Wednesday, September 14, 2005

Once upon a time Brigade Road wasn't a stream of honking horns

An armchair walk

The Hindu

Once upon a time Brigade Road wasn't a stream of honking horns...


Listen up, ladies and gentlemen, boys and girls, tourists, new arrivals to the city. Let me take you on a little heritage walk. You know about heritage walks, don't you? The leader takes his followers on foot to historic sites in specific areas of the city such as City Market or Basavanagudi or M.G. Road, and you are pumped full of anecdotes about Tipu's Armoury, Churchill's house or the Kadalekai Parishe.

Allow me to be your armchair guide and take you on a heritage walk down Brigade Road. A walk that takes you back 20 years, not 200. That tells you about shops and restaurants, not palaces and temples. Who says history always has to be centuries old? "Ancient" is a relative term. Memories are getting shorter than ever. Youngsters who say "way back in 1998" or refer to 10-year-old songs as "classics" would find my description of Brigade Road circa 1982 positively Stone Age.

Mind you, the history I recount will be highly subjective and not necessarily comprehensive. The amazing facts I dish out will not help you win a quiz contest. They'll resemble the thoroughly useless information you get in emails that begin "Did you know... " and continue "that the acid content of an ant's urine is 236 times that of a ladybird's?" But I can promise you a unique narrative. For example, no tourist would get to hear how the guide once walked down Brigade Road with her fly open until a salesgirl quietly drew her attention to it.

Let's begin at Yoosuf Sait's Corner. Don't know where that is? Shame on you. Find out, and hurry up and join the rest. Imagine there's no stream of honking cars and you're walking in the middle of the road. On your right was a watch repair shop that was christened Metro when the city was still a town. Facing it, on your left, you'll find another that has managed to survive, the only difference being that in those days you would find an old man peering through a magnifying glass fitted into his eye socket as he delicately adjusted the mechanism of watches that needed winding. Next to it was a stationery shop named Spinker because the owner, Govindarajulu, wanted to give the Brits an easier name to pronounce. It was one of the few that sold letter pads of onionskin paper, lightweight and therefore used primarily for airmail so one could save on postage. It also had beautifully maintained 19th Century printing machines for printing letterheads, wedding invitations and so on. Beside this shop was a pharmacy, West End, and a furniture shop that I shall never forget because when I wrote a feature on it, I killed off one of the owners who was very much alive and he wrote a stiff letter to my editor. Come on, the man had a traffic circle named after him, what was I supposed to think?

Back to the right side of the road, now. See that Keralan restaurant named after a rare jewel? It survived while many shops around it were demolished, including Tarapore's which sold greeting cards and magazines, HMV which sold LPs, and Rice Bowl, a Chinese restaurant run by Tibetans. It was to Rice Bowl's gloomy interiors that those with lean purses flocked, while Continental opposite it, with its cubicles and wooden décor, was meant for fancy dining.

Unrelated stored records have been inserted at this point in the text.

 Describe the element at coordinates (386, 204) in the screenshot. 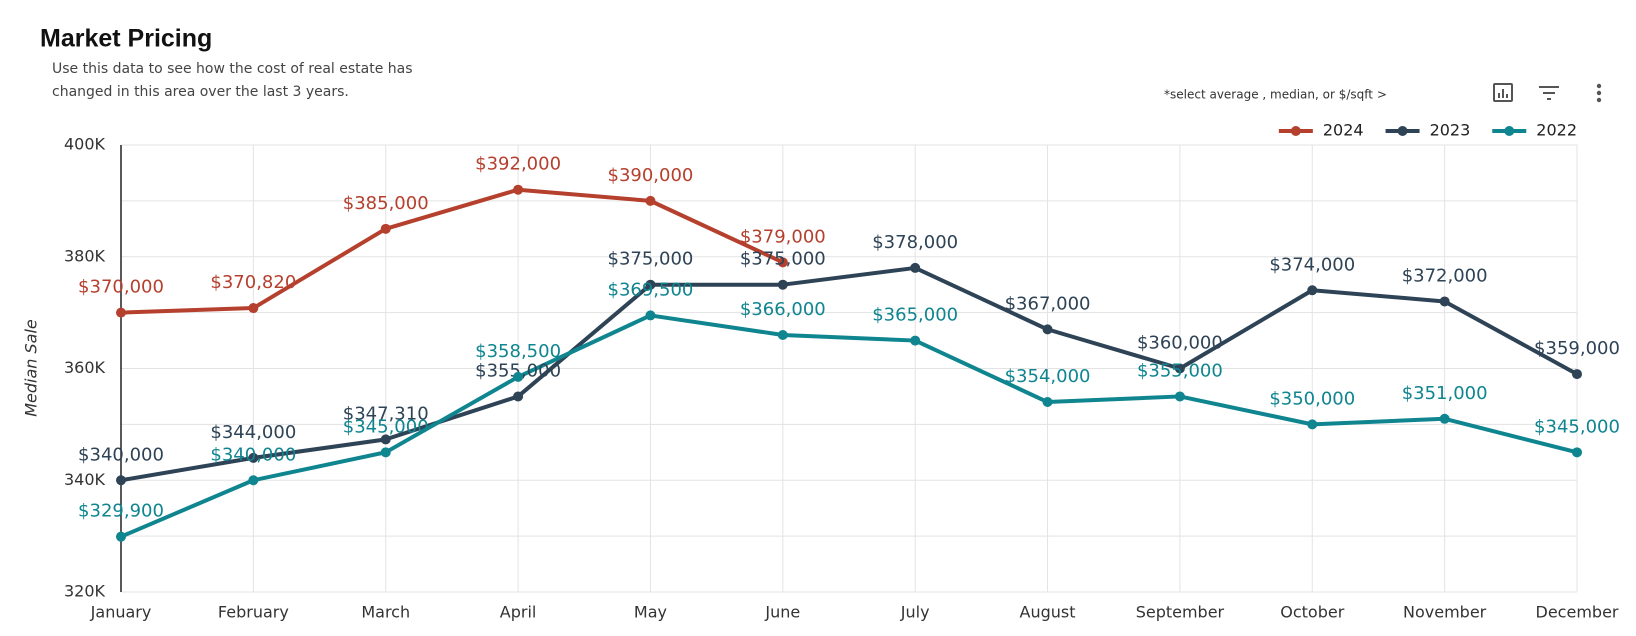

I see `data-label: $385,000` at that location.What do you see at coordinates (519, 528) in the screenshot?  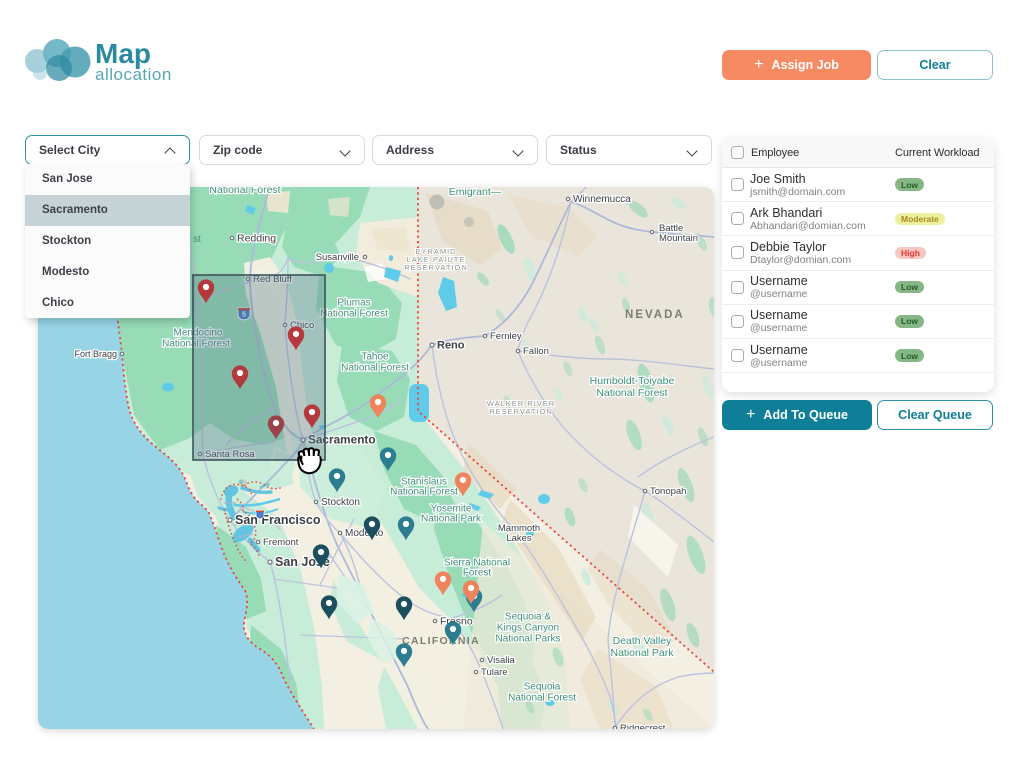 I see `svg-text: Mammoth` at bounding box center [519, 528].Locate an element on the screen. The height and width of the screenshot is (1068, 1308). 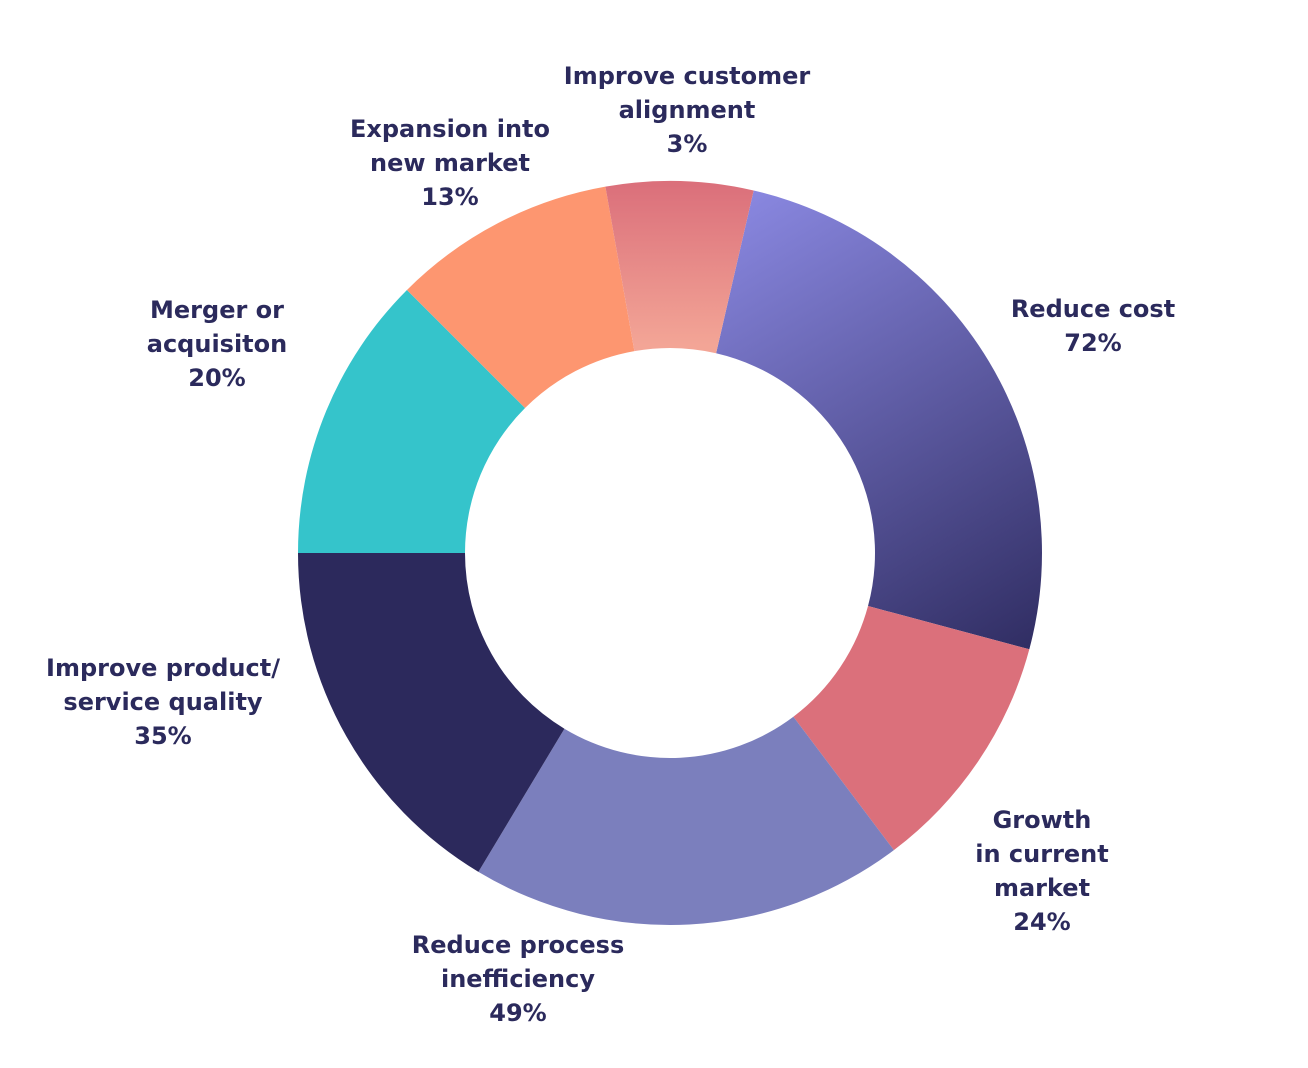
slice-label-6: Expansion into new market 13% is located at coordinates (450, 163).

Eyes left. Forward, march. The star attraction of Curzon Complex was a discotheque called Knock Out. It had ropes around the dance floor like in a boxing ring, and a punching bag behind the bar. On Saturdays, swarms of college-goers would climb the narrow staircase that now leads to a music store. Entry: singles Rs. 15, couples Rs. 25. Inside, strobes, lasers, strip lighting, lurex shirts and pedal-pushers. Limbs moved spasmodically as the deejay spun his magic. Autos waited outside past midnight to take revellers home.

Eyes right. Ashoka Electricals has vanished and so has Brigade Road Post Office, the last to go. You could buy expensive handmade footwear from the Chinese shoemaker at the corner of Rest House Crescent Road, and gawk at the guitars and saxophones in the show window of Premson's. Further ahead was Geetha Exports, which sold the dirt-cheap export rejects that were my staple wear. Bosco's was a cabaret joint I once went to with a couple of male friends, where middle-aged women in skimpy underwear danced boredly in front of stony-faced men. Ramchand, a man of few words, used to sit in a cubbyhole in front of a tower of secondhand books. And Punjabi's, where you'd get hearty khana at rock-bottom prices, was run by bewhiskered Sharma who had a limp and a military air.

On the left was the idli-vada restaurant Ranganatha Café, formerly Hotel Breeze, where you could sit in the quadrangle or in the long, covered veranda that skirted it. In a plot on the right, Snaize coffin-makers happily co-existed with a steak house and cheap lodging for foreign backpackers. Gone is the gas agency next to Rex and the pharmacy at the end of the road. Opera is but a name, a shadow of its former self.

Franchises selling branded products dominate Brigade Road today. Family-owned businesses, which gave the road its character, have all been driven away.